## Problem details:
Restate every line of the material that follows, word for word.

## Given records:
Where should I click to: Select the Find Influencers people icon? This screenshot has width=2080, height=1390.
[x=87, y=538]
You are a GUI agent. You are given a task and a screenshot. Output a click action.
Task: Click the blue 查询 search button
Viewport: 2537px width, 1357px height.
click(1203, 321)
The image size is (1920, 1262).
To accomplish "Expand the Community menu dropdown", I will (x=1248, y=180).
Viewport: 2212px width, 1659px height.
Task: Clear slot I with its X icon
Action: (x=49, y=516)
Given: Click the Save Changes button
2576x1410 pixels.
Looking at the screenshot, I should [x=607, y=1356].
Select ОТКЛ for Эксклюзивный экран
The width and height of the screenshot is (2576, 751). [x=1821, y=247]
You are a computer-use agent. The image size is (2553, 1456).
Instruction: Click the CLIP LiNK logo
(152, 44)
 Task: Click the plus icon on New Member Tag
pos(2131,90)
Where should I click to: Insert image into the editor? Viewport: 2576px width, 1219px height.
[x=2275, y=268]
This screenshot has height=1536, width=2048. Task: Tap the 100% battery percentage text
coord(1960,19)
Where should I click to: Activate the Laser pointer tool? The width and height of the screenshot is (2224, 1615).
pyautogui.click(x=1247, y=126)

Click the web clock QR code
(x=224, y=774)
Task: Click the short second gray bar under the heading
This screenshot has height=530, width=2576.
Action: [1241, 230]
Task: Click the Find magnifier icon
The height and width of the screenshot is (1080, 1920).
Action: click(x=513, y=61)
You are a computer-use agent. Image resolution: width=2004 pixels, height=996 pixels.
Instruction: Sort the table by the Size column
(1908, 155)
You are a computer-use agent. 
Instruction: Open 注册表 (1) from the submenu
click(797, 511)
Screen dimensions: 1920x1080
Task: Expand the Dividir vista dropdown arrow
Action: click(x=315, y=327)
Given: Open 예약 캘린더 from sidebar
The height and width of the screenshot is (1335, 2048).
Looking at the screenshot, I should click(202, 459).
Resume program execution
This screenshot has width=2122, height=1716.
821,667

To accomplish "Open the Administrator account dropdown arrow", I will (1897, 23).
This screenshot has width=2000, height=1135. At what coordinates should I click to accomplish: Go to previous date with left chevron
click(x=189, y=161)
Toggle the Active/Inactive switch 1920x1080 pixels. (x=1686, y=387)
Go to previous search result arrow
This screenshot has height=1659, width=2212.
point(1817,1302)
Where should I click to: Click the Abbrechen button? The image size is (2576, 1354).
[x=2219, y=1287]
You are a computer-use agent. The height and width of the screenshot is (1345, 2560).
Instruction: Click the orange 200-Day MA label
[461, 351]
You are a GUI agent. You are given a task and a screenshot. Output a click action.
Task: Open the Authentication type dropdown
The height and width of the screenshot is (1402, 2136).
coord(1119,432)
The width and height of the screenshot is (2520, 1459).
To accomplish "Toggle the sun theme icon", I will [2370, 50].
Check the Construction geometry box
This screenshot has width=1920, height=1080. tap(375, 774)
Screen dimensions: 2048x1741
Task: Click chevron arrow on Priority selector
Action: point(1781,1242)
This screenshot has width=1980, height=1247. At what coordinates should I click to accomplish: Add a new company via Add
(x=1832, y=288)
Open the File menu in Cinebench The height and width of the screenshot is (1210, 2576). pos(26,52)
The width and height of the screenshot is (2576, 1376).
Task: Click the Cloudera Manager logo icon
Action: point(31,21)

## Written solution:
Where should I click to: Select the Find Influencers people icon? This screenshot has width=2080, height=1390.
[x=87, y=538]
You are a GUI agent. You are given a task and a screenshot. Output a click action.
Task: Click the blue 查询 search button
Viewport: 2537px width, 1357px height.
click(1203, 321)
The image size is (1920, 1262).
To accomplish "Expand the Community menu dropdown", I will (x=1248, y=180).
Viewport: 2212px width, 1659px height.
Task: Clear slot I with its X icon
Action: (x=49, y=516)
Given: Click the Save Changes button
2576x1410 pixels.
Looking at the screenshot, I should [x=607, y=1356].
Select ОТКЛ for Эксклюзивный экран
The width and height of the screenshot is (2576, 751). [x=1821, y=247]
You are a computer-use agent. The image size is (2553, 1456).
Instruction: Click the CLIP LiNK logo
(152, 44)
 Task: Click the plus icon on New Member Tag
pos(2131,90)
Where should I click to: Insert image into the editor? Viewport: 2576px width, 1219px height.
[x=2275, y=268]
This screenshot has height=1536, width=2048. Task: Tap the 100% battery percentage text
coord(1960,19)
Where should I click to: Activate the Laser pointer tool? The width and height of the screenshot is (2224, 1615).
pyautogui.click(x=1247, y=126)

Click the web clock QR code
(x=224, y=774)
Task: Click the short second gray bar under the heading
This screenshot has height=530, width=2576.
Action: [1241, 230]
Task: Click the Find magnifier icon
The height and width of the screenshot is (1080, 1920).
Action: click(x=513, y=61)
You are a computer-use agent. Image resolution: width=2004 pixels, height=996 pixels.
Instruction: Sort the table by the Size column
(1908, 155)
You are a computer-use agent. 
Instruction: Open 注册表 (1) from the submenu
click(797, 511)
Screen dimensions: 1920x1080
Task: Expand the Dividir vista dropdown arrow
Action: click(x=315, y=327)
Given: Open 예약 캘린더 from sidebar
The height and width of the screenshot is (1335, 2048).
Looking at the screenshot, I should click(202, 459).
Resume program execution
This screenshot has width=2122, height=1716.
821,667

To accomplish "Open the Administrator account dropdown arrow", I will (1897, 23).
This screenshot has width=2000, height=1135. At what coordinates should I click to accomplish: Go to previous date with left chevron
click(x=189, y=161)
Toggle the Active/Inactive switch 1920x1080 pixels. (x=1686, y=387)
Go to previous search result arrow
This screenshot has height=1659, width=2212.
point(1817,1302)
Where should I click to: Click the Abbrechen button? The image size is (2576, 1354).
[x=2219, y=1287]
You are a computer-use agent. The height and width of the screenshot is (1345, 2560).
Instruction: Click the orange 200-Day MA label
[461, 351]
You are a GUI agent. You are given a task and a screenshot. Output a click action.
Task: Open the Authentication type dropdown
The height and width of the screenshot is (1402, 2136).
coord(1119,432)
The width and height of the screenshot is (2520, 1459).
To accomplish "Toggle the sun theme icon", I will [2370, 50].
Check the Construction geometry box
This screenshot has width=1920, height=1080. tap(375, 774)
Screen dimensions: 2048x1741
Task: Click chevron arrow on Priority selector
Action: point(1781,1242)
This screenshot has width=1980, height=1247. At what coordinates should I click to accomplish: Add a new company via Add
(x=1832, y=288)
Open the File menu in Cinebench The height and width of the screenshot is (1210, 2576). pos(26,52)
The width and height of the screenshot is (2576, 1376).
Task: Click the Cloudera Manager logo icon
Action: point(31,21)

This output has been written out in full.